El abogado también señaló al Ministro de Economía, Luis Caputo, al afirmar que el esquema vigente responde a los intereses que el funcionario representa. En ese sentido denunció que la toma de dinero “cuasi fiscal” —antes concentrada en el Banco Central y ahora trasladada al Tesoro— impide el saneamiento de las cuentas nacionales.
Consultado sobre soluciones para destrabar la coyuntura económica, Maslatón fue categórico: propuso aplicar una “libertad cambiaria total”. Esa medida implicaría la eliminación inmediata de todo control de cambios y garantizaría libertad absoluta para el ingreso y egreso de capitales. Además, instó al Gobierno a retirarse de la intervención en la tasa de interés, dejando que ésta surja exclusivamente de la oferta y la demanda del sector privado.
Su plan se reduce a dos medidas drásticas: establecer la libertad total y dejar de renovar las letras de deuda. “Toda letra que vence no se renueva, se paga. En algún momento tenés que cortar”, enfatizó. Maslatón comparó esa salida con el éxito de la gestión económica durante la década de los 90, y subrayó que el gran acierto de aquel período fue, precisamente, terminar con la especulación financiera de corto plazo.
Si bien reconoció que estas medidas provocarían un salto inicial en los precios y una presión alcista sobre el dólar, defendió la necesidad de ese proceso para alcanzar un “país barato” y competitivo. “Tendría un rebote inflacionario, pero sería para bien.

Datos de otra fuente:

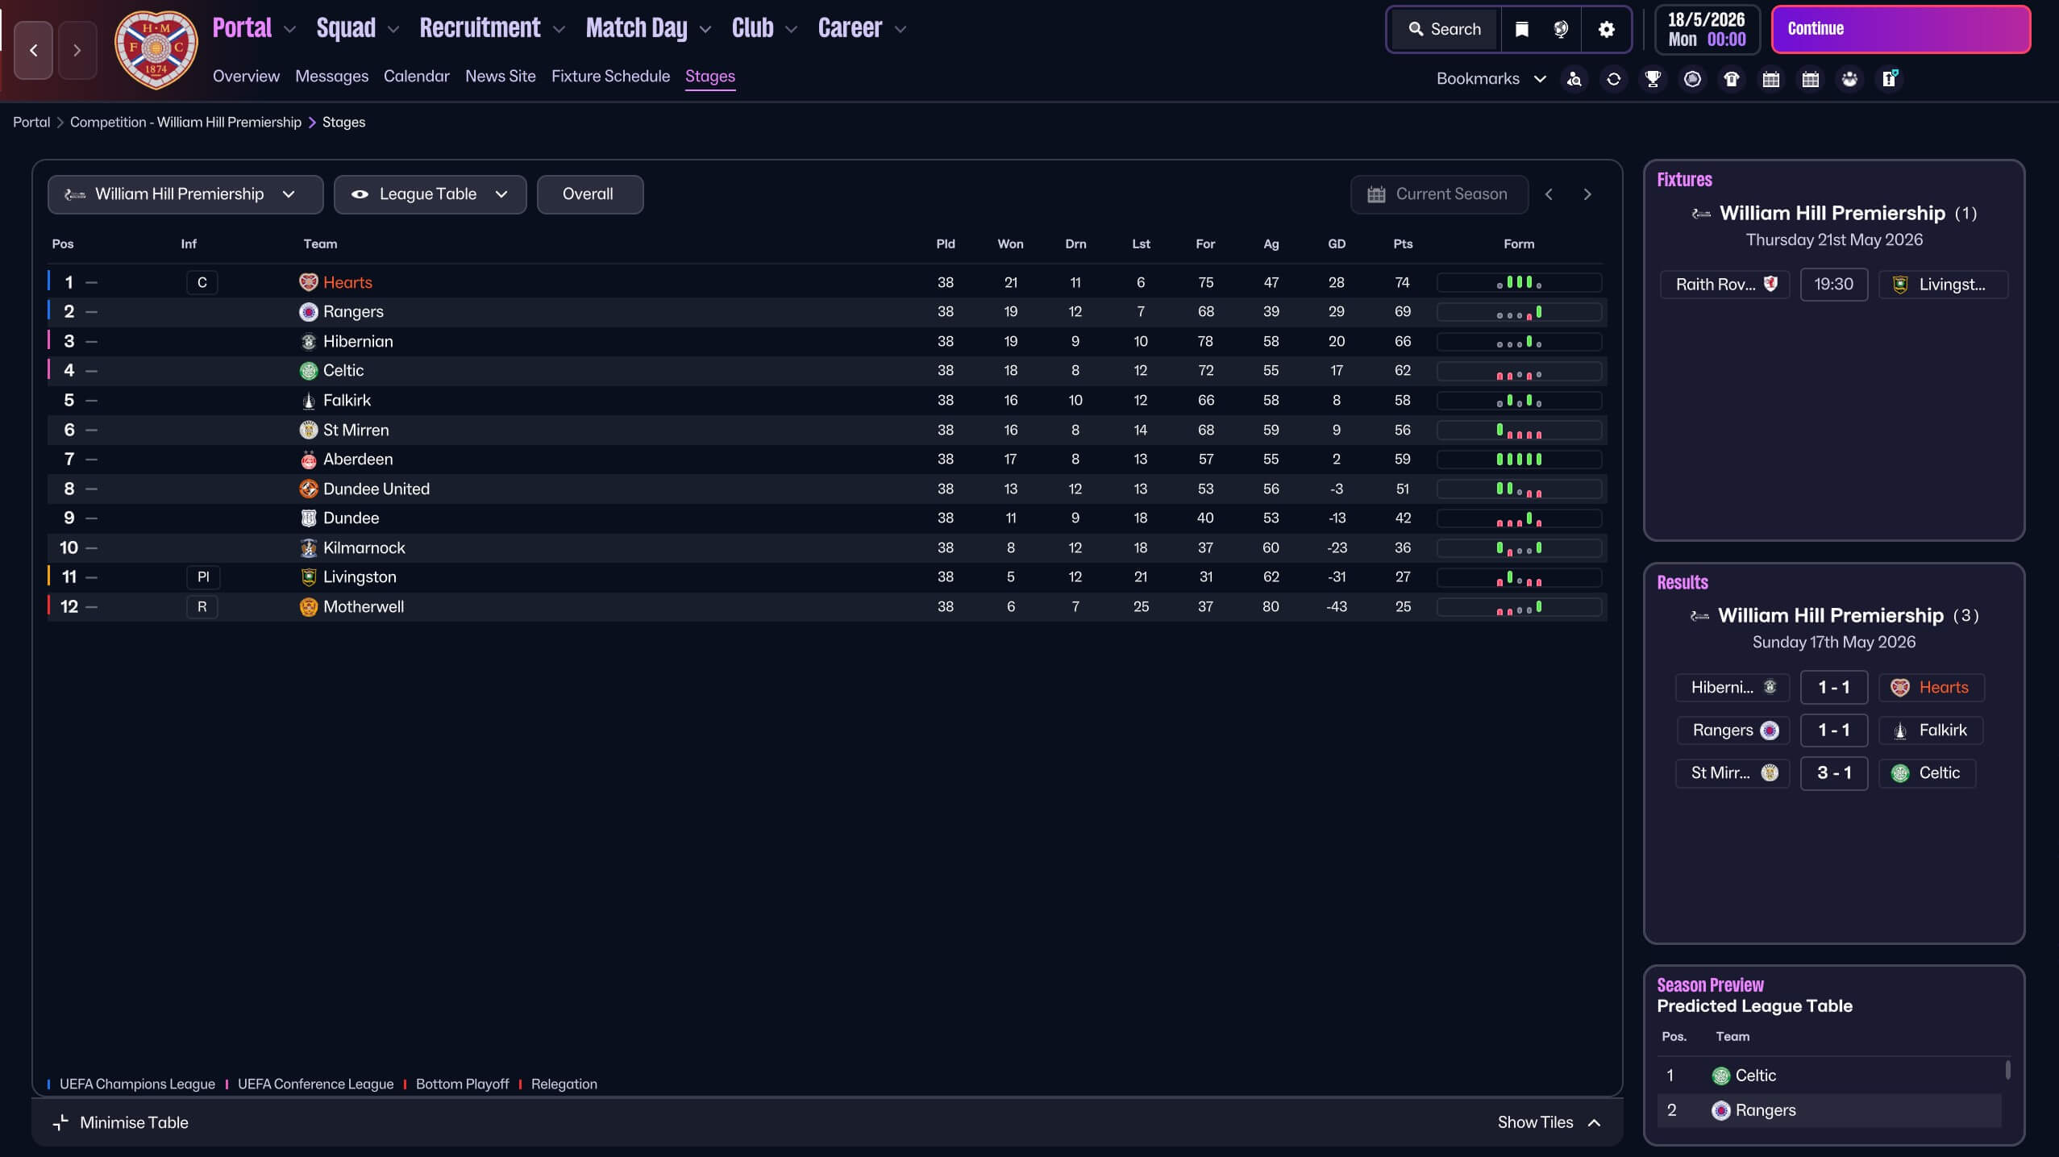This screenshot has width=2059, height=1157.
Task: Expand the League Table view dropdown
Action: pyautogui.click(x=430, y=194)
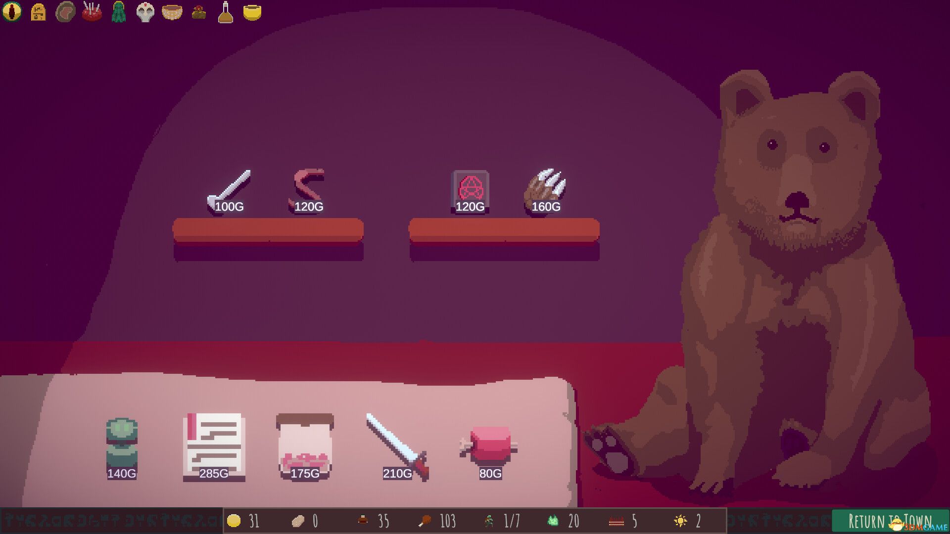Buy the 100G bone club item
This screenshot has height=534, width=950.
click(x=229, y=190)
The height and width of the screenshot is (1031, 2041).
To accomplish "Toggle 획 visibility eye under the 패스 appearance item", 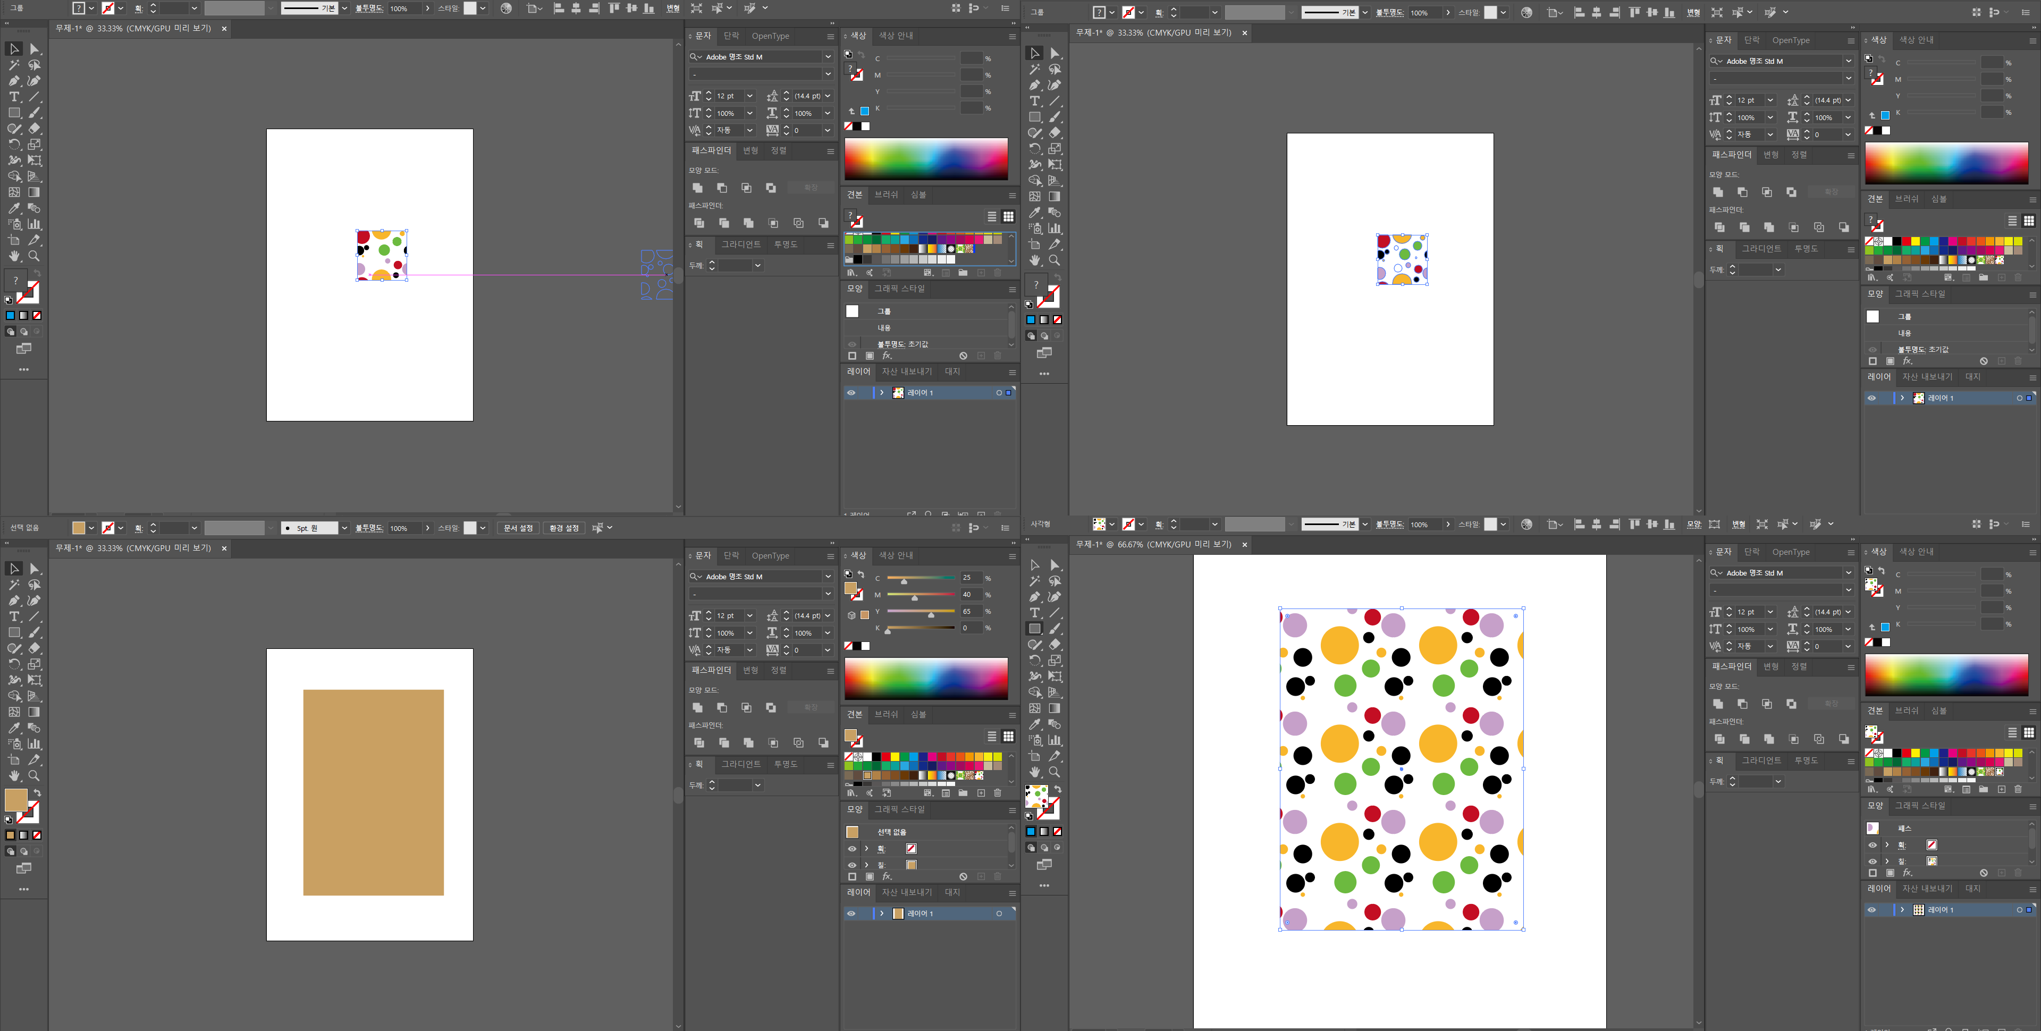I will [x=1872, y=845].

Lo que tenés que hacer es licuar la deuda acumulada”, explicó, priorizando la recuperación de la actividad económica por encima del control inmediato de la inflación.

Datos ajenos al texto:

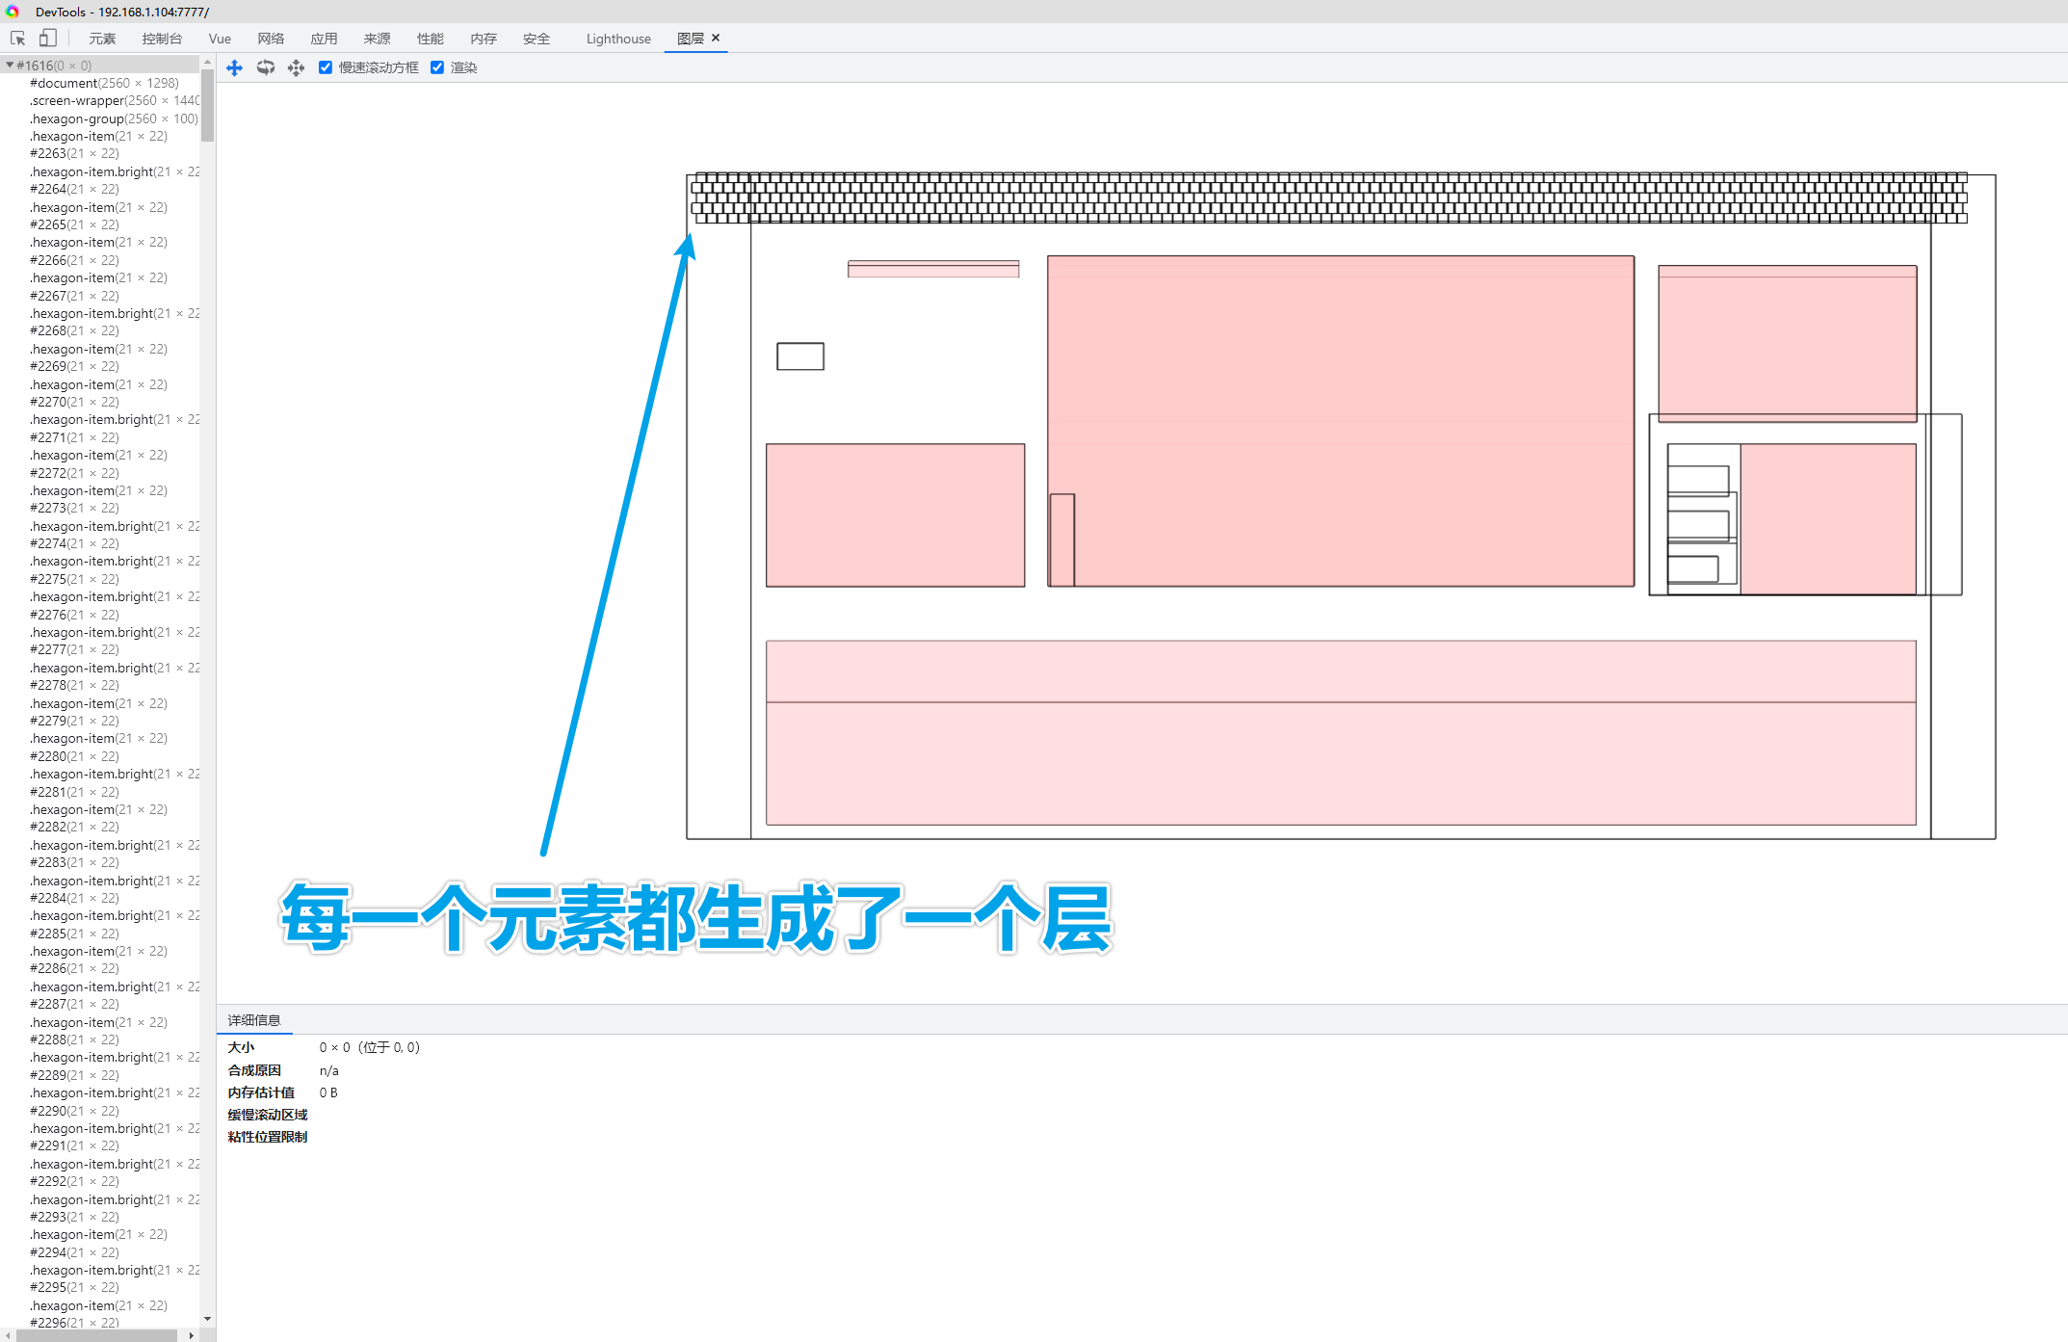Screen dimensions: 2068x1342
Task: Uncheck the 慢速滚动方框 checkbox
Action: (x=326, y=67)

Maslatón también puso en duda uno de los pilares del discurso del presidente Javier Milei: la idea de que la inflación es un fenómeno puramente monetario. El abogado señaló una contradicción entre la teoría y la praxis oficial y afirmó que desde la asunción de la actual gestión la cantidad de moneda en el país se ha multiplicado por cuatro veces y media. “Tomar plata y pagar intereses es aún peor que emitir”, sentenció, advirtiendo que cuando la demanda de dinero caiga, toda esa masa monetaria se trasladará inevitablemente a los precios.
En cuanto al equilibrio fiscal, relativizó su rol como único “ancla” de la economía. Aseguró que el problema estructural de la Argentina en los últimos cincuenta años no ha sido tanto el déficit en sí, sino los mecanismos financieros empleados por gobiernos sucesivos para intentar controlar el tipo de cambio. Para Maslatón, el efecto es el mismo si el Estado emite para financiar gasto corriente o para pagar intereses de deuda financiera.
Finalmente, el analista hizo un breve repaso histórico para contextualizar el presente: destacó que entre 2003 y 2011 la política económica se manejó correctamente hasta la implementación del cepo cambiario, que marcó el inicio del deterioro actual. En su visión, la profundización del déficit cuasi fiscal y las restricciones operativas vigentes conducen a mayor recesión, cierre de fábricas y aumento del desempleo. Concluyó que, con el tiempo, la sociedad comprenderá que “la inflación no es tan mala” comparada con la parálisis total de la economía real.